Henderson’s European smaller companies manager Ollie Beckett outlines his views for European equities in 2017. He explains that Europe's major economies are generally in good shape, with inflation expectations picking up and economic growth continuing to gradually accelerate. While investors remain fatigued by the state of politics globally, Ollie notes that European value stocks may start to garner attention.

09.12.2016 | 10:20 Uhr

What lessons have you learned from 2016?

As a metropolitan liberal I have discovered I have very little understanding of electorates around the world. The year has highlighted the danger of ‘following the herd’ and being too consensual. So after a number of years of momentum investing dominating, we have learned that thankfully there is still a place for our more contrarian style of investing and that valuation does matter.

What are the key themes likely to shape the markets in which you invest in 2017?

Major economies in Europe are generally in good shape and, with a greater focus on fiscal expansion globally (especially in the UK but also in the US following the election), it seems likely that inflation expectations will continue to move higher. This is a good thing for those that want to normalise monetary policy and inflate away some of the debt pile. However, it is unclear to us the full ramifications for the bond market and the knock-on effects to equities.

Elsewhere, quantitative easing hasn’t had the desired effect for the European Central Bank, causing asset bubbles and leading to investors scrabbling around for value. When people are nervous, they run away from smaller caps, but there are always companies out there that are growing, or offering interesting opportunities for selective smaller cap investors.

We also expect the UK’s Brexit decision to have further consequences for European markets. Europe needs to reform and perhaps this is the test it needs to turn talk into action.

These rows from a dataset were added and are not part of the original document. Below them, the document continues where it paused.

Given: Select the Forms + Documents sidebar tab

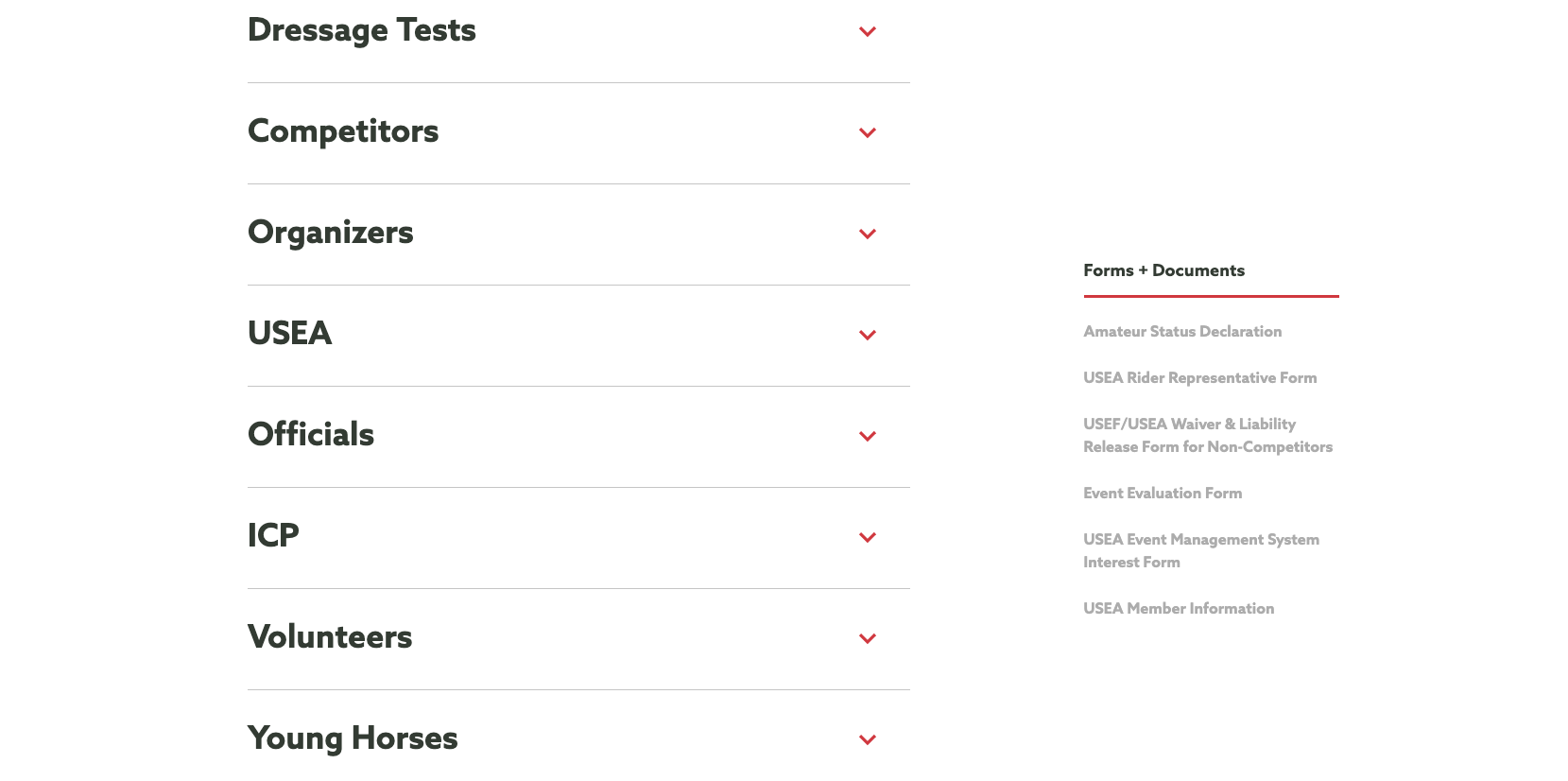Looking at the screenshot, I should point(1163,270).
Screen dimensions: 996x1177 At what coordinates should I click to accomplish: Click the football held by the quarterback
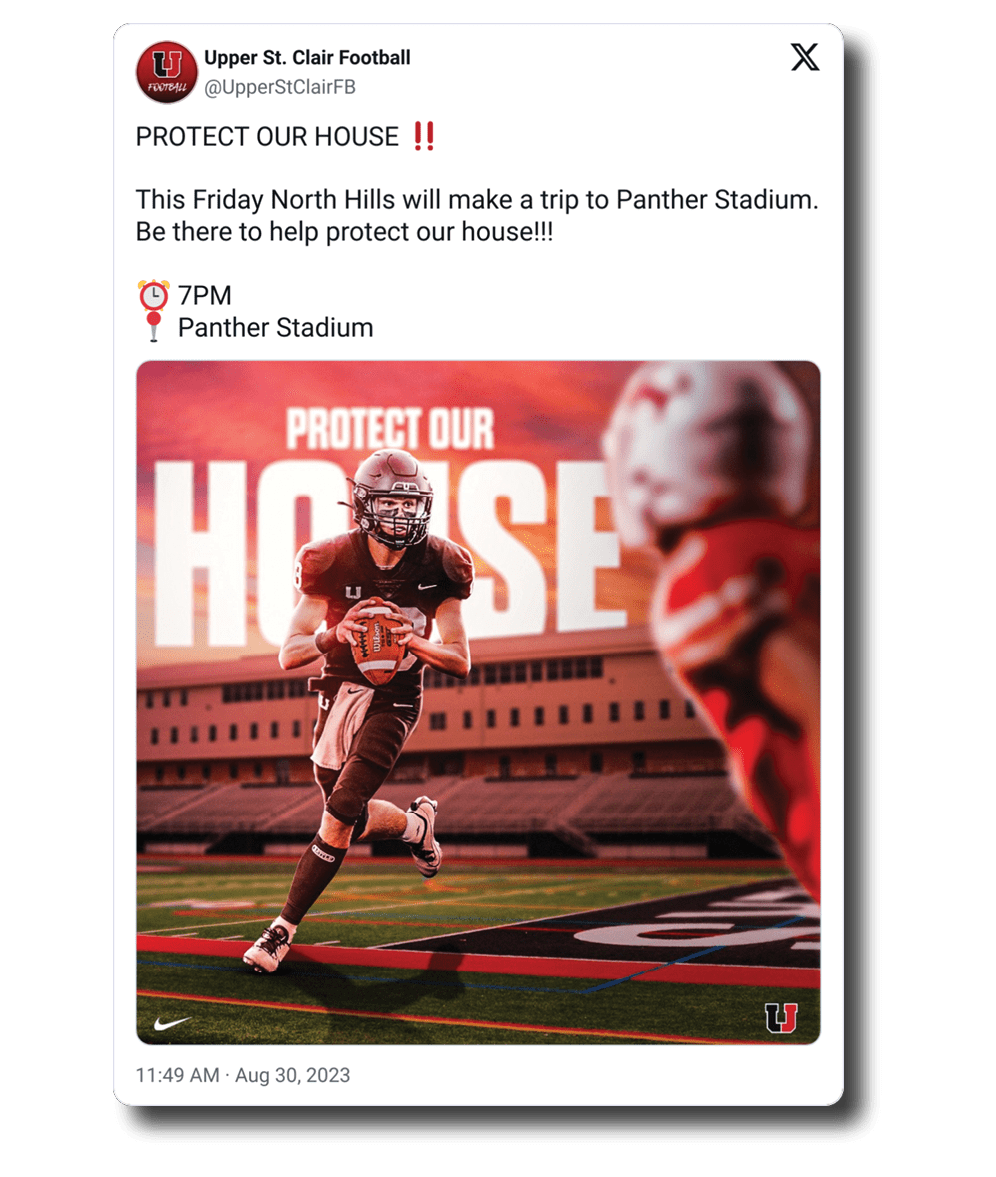tap(381, 640)
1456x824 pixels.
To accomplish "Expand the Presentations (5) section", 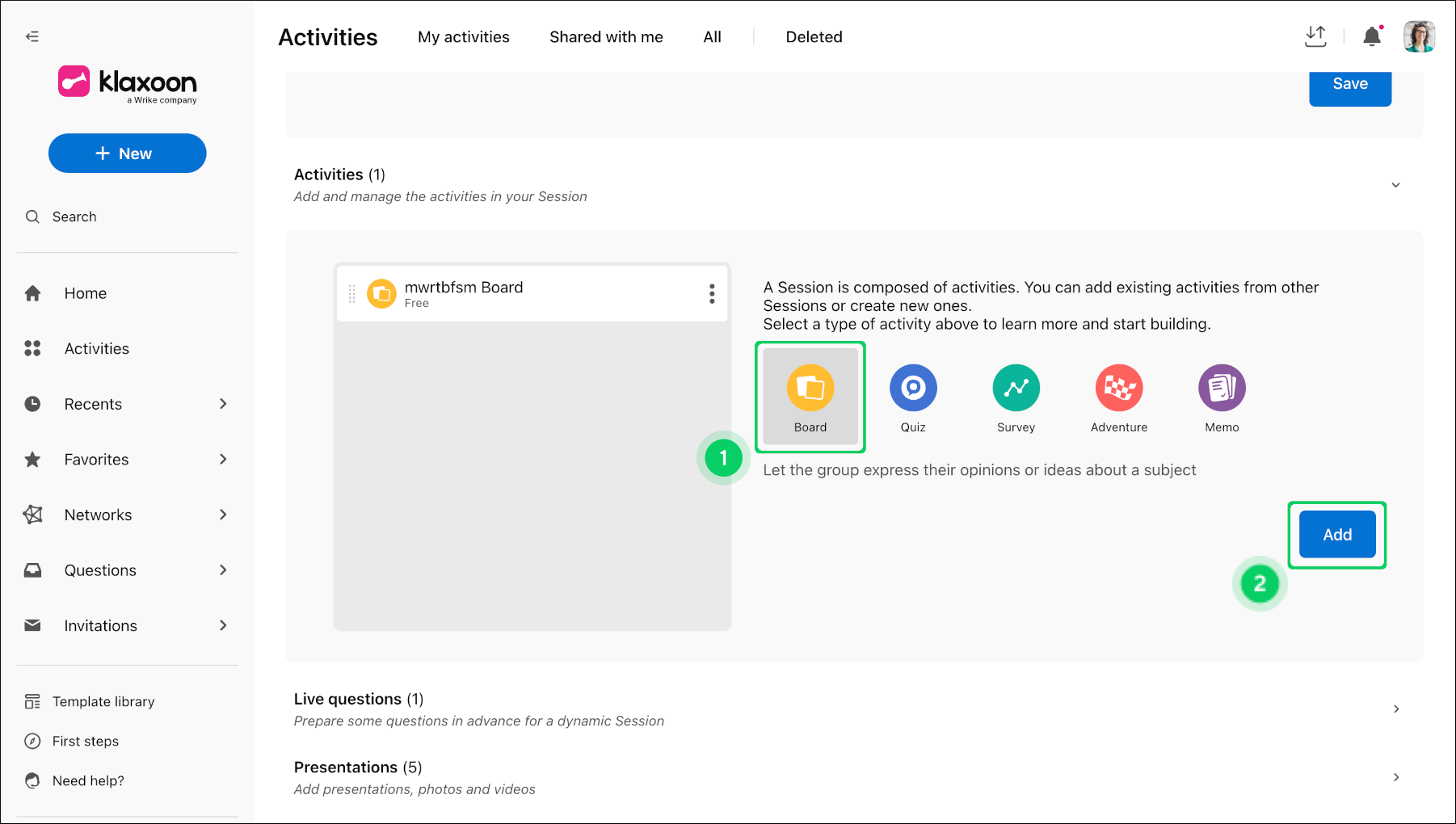I will coord(1395,777).
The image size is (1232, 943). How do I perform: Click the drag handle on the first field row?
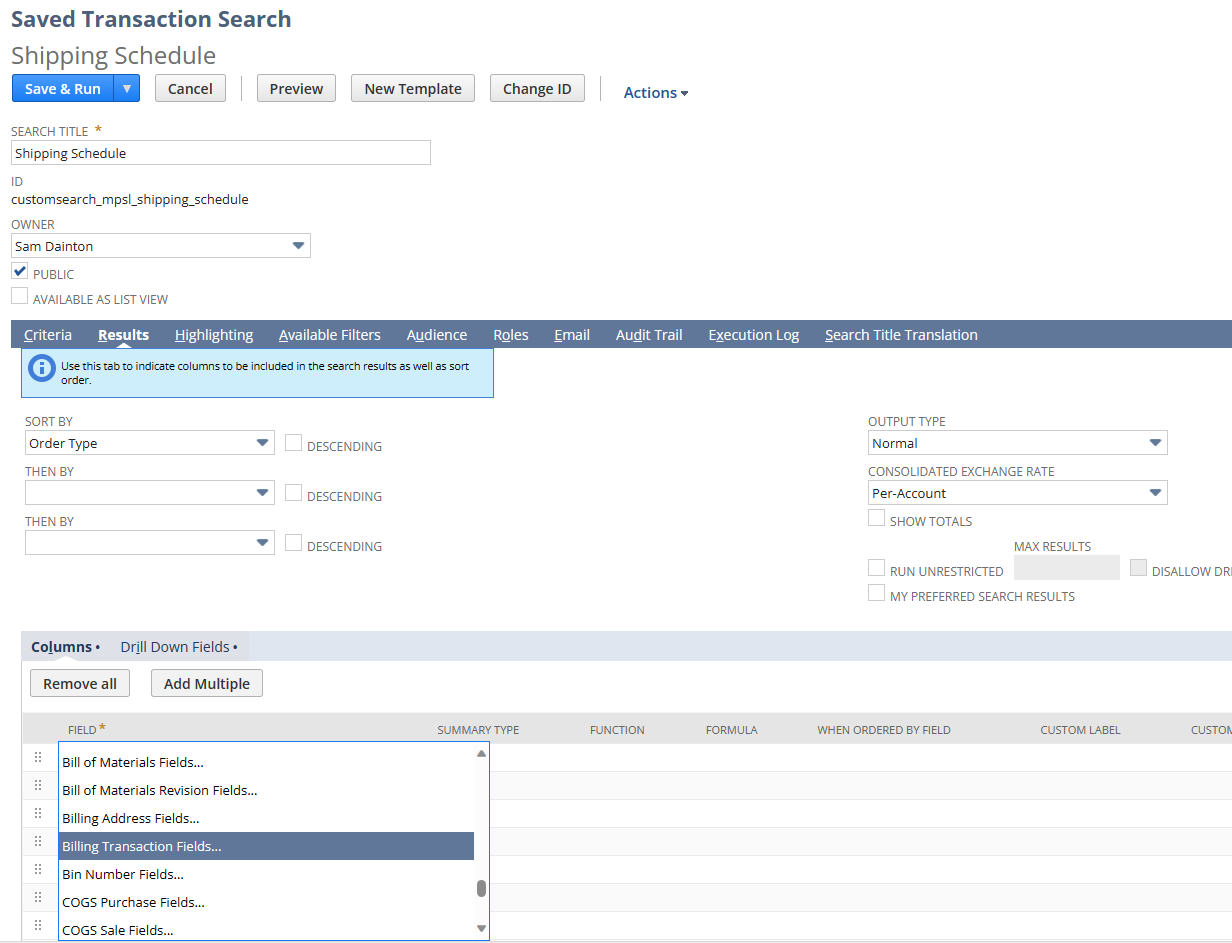click(x=38, y=757)
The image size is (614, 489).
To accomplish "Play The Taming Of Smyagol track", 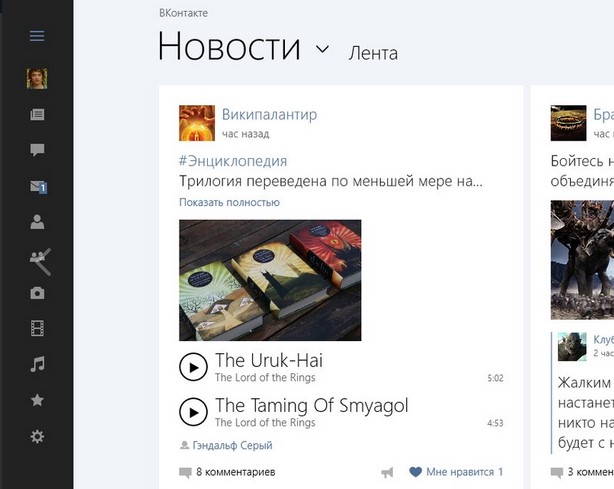I will (193, 412).
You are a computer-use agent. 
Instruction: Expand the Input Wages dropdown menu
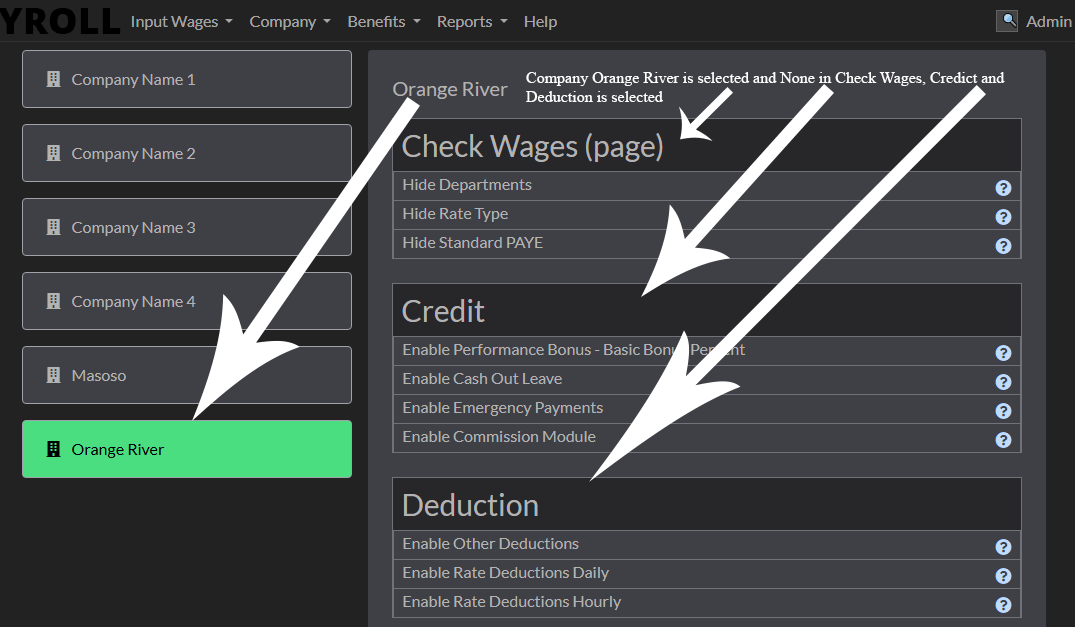(181, 21)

What are your highest conviction positions moving towards the New Year?

We are overweight industrials and consumer discretionary. We have avoided paying higher multiples for ‘reliable’ consumer staples. We favour industrials because there seems to be a lot of fear about. The risk of a recession seems factored into prices, whereas investors are paying absurd prices for companies with limited growth potential, such as food producers. Furthermore, if China and the US continue to grow, European industrials could do well. Our view of value, however, remains stock specific. We also see some opportunity in technology, again on a stock-specific basis.

What should investors expect from your asset class and your portfolio(s) going forward?

There is a sense that the market has grown a little weary (and complacent) about the shambolic state of politics globally, yet the calendar remains replete with elections across Europe in 2017 – Germany, Netherlands, France and Norway, among others. Providing outcomes favour the markets then we expect economic growth to continue at low but gradually accelerating levels (with the potential for a relief rally). Money supply is growing, which is usually seen as a precursor to economic growth. We may also start to see European value stocks garnering more attention.